Belgian man first to die from new "super-bug"

A Belgian man has become the first known to die from an infection caused by bacteria containing an enzyme gene called New Delhi metallo-lactamase-1, or NDM-1.

The so-called “super-bug,” thought to have originated in South Asia, is impervious to treatment by most known antibiotics, including carbapenems, which are often thought of as the last resort for doctors, according to AFP.

The unnamed Belgian was involved in car crash during a trip to Pakistan. It is believed that he contracted the infection in the hospital where he was staying. Despite being given colistin, a powerful antibiotic, the man died in June after being transferred to a Brussels hospital.

According to the Belgian media, a second man recovered from the infection in a Belgian hospital in July after contracting it in Montenegro.

"The epicenter of the presence of this bacteria seems to be India and Pakistan, but it appears through contact and travel, its spread is becoming wider," Youri Glupczynski, a bacteriologist from the University of Leuven, told AFP.

Three cases have also surfaced in Australia among medical tourists to India.

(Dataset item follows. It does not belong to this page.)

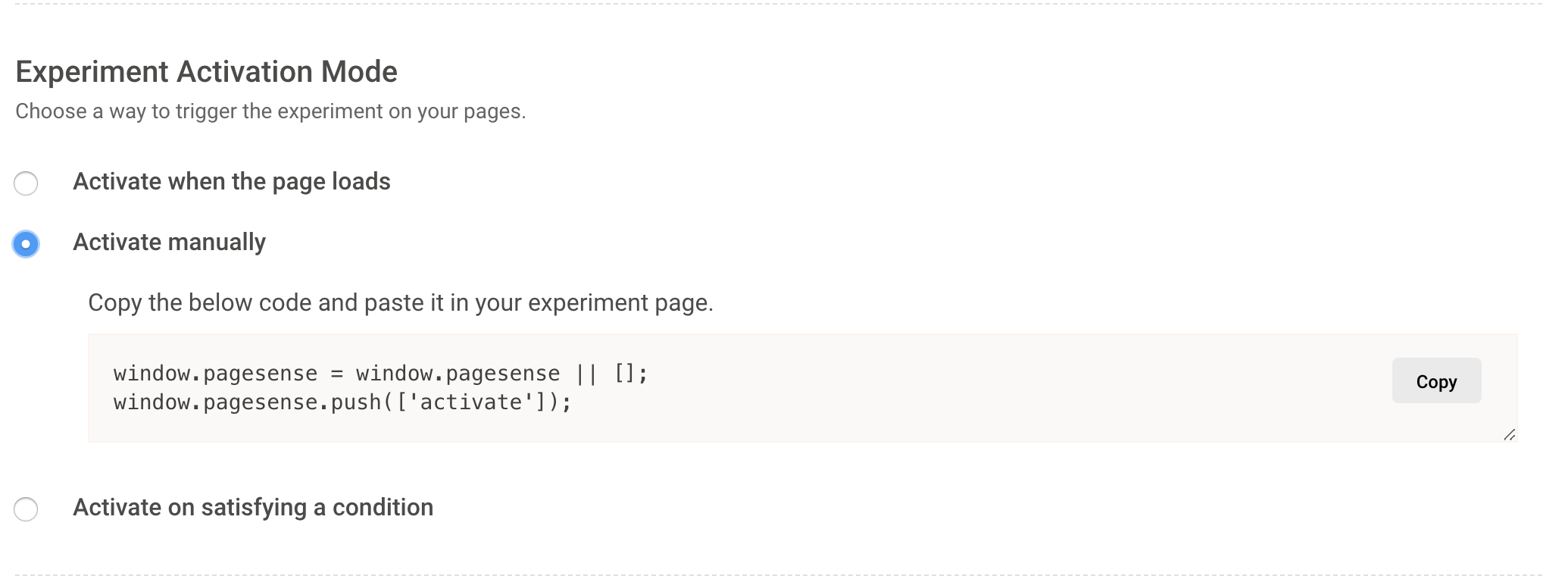Select the "Activate manually" radio button
This screenshot has height=576, width=1568.
[26, 243]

"We found this multi-resistant, untreatable bug in their urine, luckily not causing too many problems to that person. But it's a real problem if it spreads to others," Peter Collignon, the head of Canberra Hospital’s infectious diseases department, said.

Collignon called these cases the tip of the iceberg. Experts believe the number of the infected is probably much higher and that infections are aided in spreading by the ease of global travel.